VICE-President Phelekezela Mphoko last Thursday presented the National Peace and Reconciliation Commission (NPRC) Bill in the National Assembly for the first reading stage.
by VENERANDA LANGA
This marked the second time Mphoko has made contributions in the House.
During his maiden speech last June, Mphoko promised to bring the NPRC Bill for crafting in Parliament.
In May last year, opposition MPs accused Mphoko of irregularly attending Parliament to take questions from backbenchers.
“The Bill will confer additional jurisdiction on the NPRC, including giving the commission investigating powers and to provide for matters connected to the foregoing,” Mphoko said.
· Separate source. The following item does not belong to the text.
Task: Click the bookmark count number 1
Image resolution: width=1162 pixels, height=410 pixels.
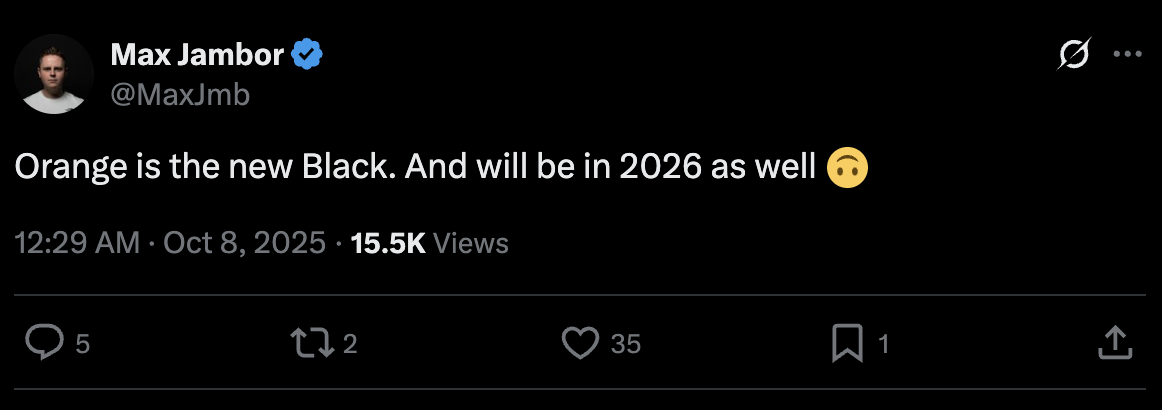Action: [883, 344]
The Bill was referred to the Parliamentary Legal Committee (PLC) to check on whether its provisions were in tandem with the Constitution.
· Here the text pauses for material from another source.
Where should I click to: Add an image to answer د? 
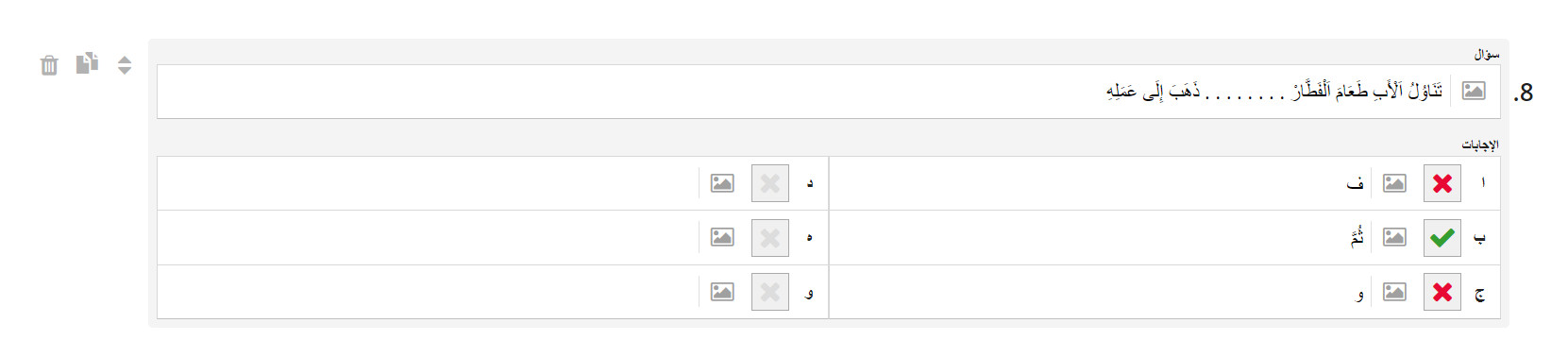(x=722, y=183)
The NPRC Bill is likely to attract heated debate after the National Transition Justice Working Group (NTJWG) said some of its provisions were unconstitutional, such as the clause that gives the minister power to appoint a secretariat.
They said this might impede on the commission’s independence.
Meanwhile, Statutory Instrument number 77 of 2015, which was issued by President Robert Mugabe in July to shield the debt-ridden Premier Service Medical Aid Society (PSMAS) against its properties from being attached by creditors, has expired and will no longer be effective.
This was announced by chairperson of the PLC Jonathan Samkange.
“The Statutory Instrument has ceased to have effect as the 180 days has expired. In light of that, it has no effect whatsoever,” he said.
PSMAS’s current indebtedness has ballooned to $144 million and MPs vowed that SI 77 of 2015 meant to make government take over the PSMAS debt will never pass.
Legislators said those implicated in the PSMAS scam should instead pay back.